Overall I am very impressed with Bodhi Linux. It runs fine with my old hardware and wireless card, and I was able to easily connect to my wireless router. I am also impressed with the friendly support community, with forums and a live chat room ready to help you with your installation problems and general questions.
After trying out many Linux distributions, it’s nice to have finally found something like Bodhi, one that works well for my needs. Give it a try.

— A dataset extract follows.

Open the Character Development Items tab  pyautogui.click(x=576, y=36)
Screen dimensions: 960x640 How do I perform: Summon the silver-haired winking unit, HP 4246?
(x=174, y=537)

Running Linux applications in Windows.

Ulteo Virtual Desktop is a Linux-based system that integrates seamlessly into Windows. At long last, you can run programs made for Linux quickly and easily in Windows. There are plenty of such programs included with the download, including Firefox, Thunderbird, OpenOffice, GIMP, Konqueror and much more. There’s lots to play with here and it’s awesome to be able to be able experience the best of both worlds without having to re-partition my hard drive.

The ultimate boot CD.

The Ultimate Boot CD is a bootable CD that’s packed with all kinds of diagnostic tools for troubleshooting and fixing your computer. Simply download the ISO image file from the web site, burn it your CD and you’re ready to go.
An earlier version of UBCD included a live, bootable Linux environment called INSERT. It had a graphical interface that allowed you to manage your files, edit your disk’s partition, surf the web and much more. I don’t know why INSERT was taken out when UBCD was updated. I really found it to be a valuable tool and really miss having it on the CD.
Other than that, there’s still a great collection of programs to give you an edge and maybe even that big promotion for being so heroic. Hey, it could happen.